Closing a losing position is an important skill in risk management. When you are in a losing trade, you need to know when to get out and accept the loss. In theory, cutting losses and keeping your losses small is a simple concept, but in practice, it is an art. Here are ten things you need to consider when closing a losing position.

  1. Don't trade without a stop-loss strategy. You must know where you will exit before you enter an order.
  2. Stop-losses should be placed outside the normal range of price action at a level that could signal that your trading view is wrong.
  3. Some traders set stop-losses as a percentage, such as if they are trying to make a profit of +12% on stock trades, they set a stop-loss when the stock falls -4% to create a TP/SL ratio of 3:1.
  4. Other traders use time-based stop-losses, if the trade falls but never hits the stop-loss level or reaches the profit target in a set time frame, they will only exit the trade due to no trend and go look for better opportunities.

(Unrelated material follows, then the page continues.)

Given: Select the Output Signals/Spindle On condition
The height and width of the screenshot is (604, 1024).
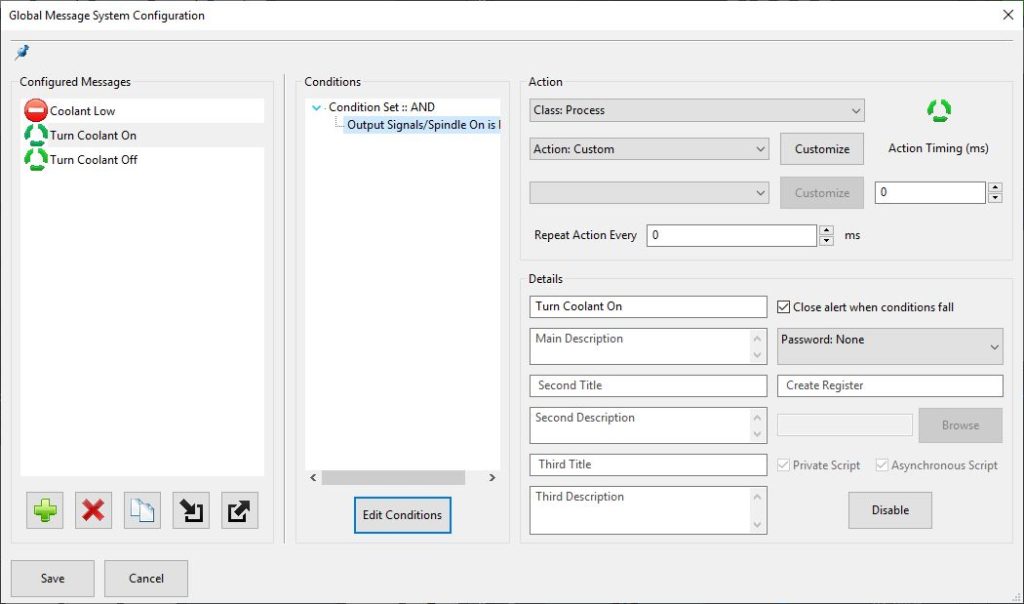Looking at the screenshot, I should click(x=422, y=125).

  5. Many traders will exit a trade when they see the market has a spike, even if the price has not hit the stop-loss level.
  6. In long-term trend trading, stop-losses must be wide enough to capture a real long-term trend without being stopped out early by noise signals. This is where long-term moving averages such as the 200-day and moving average crossover signals are used to have a wider stop-loss. It is important to have smaller position sizes on potentially more volatile trades and high risk price action.
  7. You are trading to make money, not to lose money. Just holding and hoping your losing trades will come back to even so you can exit at breakeven is one of the worst plans.
  8. The worst reason to sell a losing position is because of emotion or stress, a trader should always have a rational and quantitative reason to exit a losing trade. If the stop-loss is too tight, you may be shaken out and every trade will easily become a small loss. You have to give trades enough room to develop.
  9. Always exit the position when the maximum allowable percentage of your trading capital is lost. Setting your maximum allowable loss percentage at 1% to 2% of your total trading capital based on your stop-loss and position size will reduce the risk of account blowouts and keep your drawdowns small.
  10. The basic art of selling a losing trade is knowing the difference between normal volatility and a trend-changing price change.